◆ Given records:
───
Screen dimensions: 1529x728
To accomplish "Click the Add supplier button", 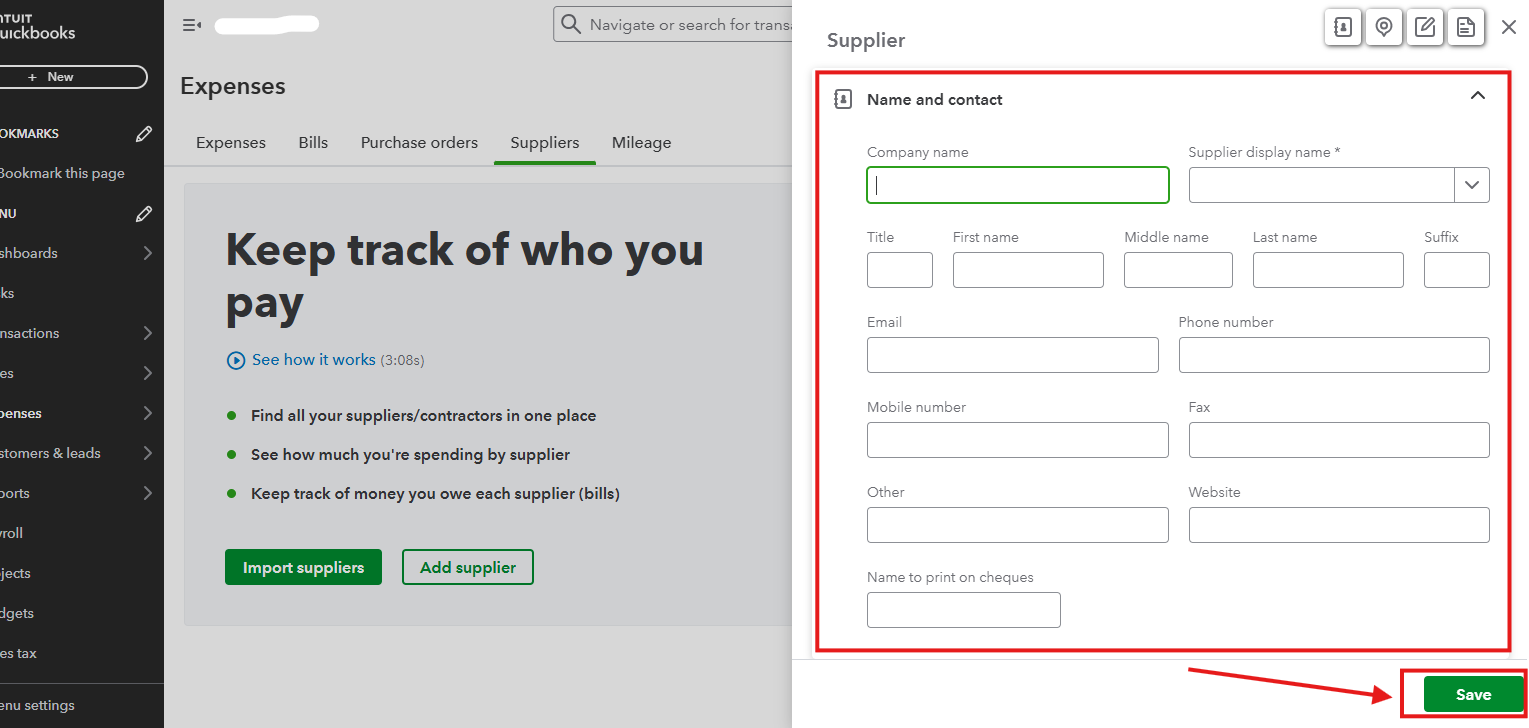I will pos(467,567).
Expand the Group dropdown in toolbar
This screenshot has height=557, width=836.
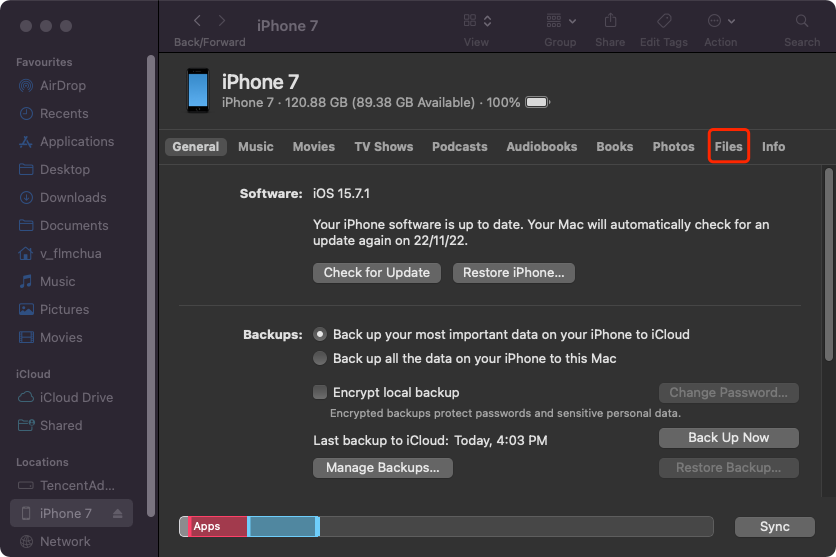click(560, 21)
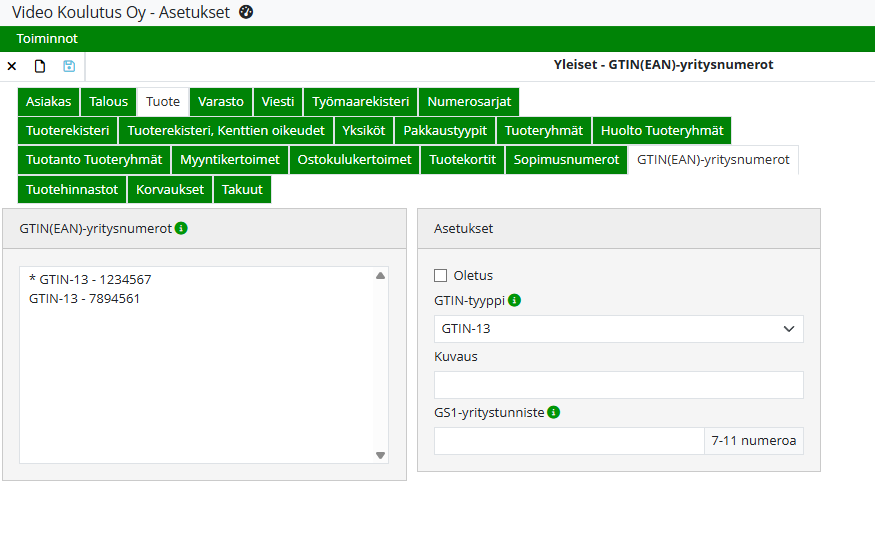Open the Pakkaustyypit tab
875x551 pixels.
click(445, 131)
───
◆ Brief: Only the lines from the one containing "Expand the Group dropdown in toolbar" through the end of the records above should be retyped, exactly as they stand, with any pictures left out.

◆ Expected answer:
Expand the Group dropdown in toolbar
This screenshot has height=557, width=836.
click(560, 21)
Open the Pakkaustyypit tab
875x551 pixels.
click(445, 131)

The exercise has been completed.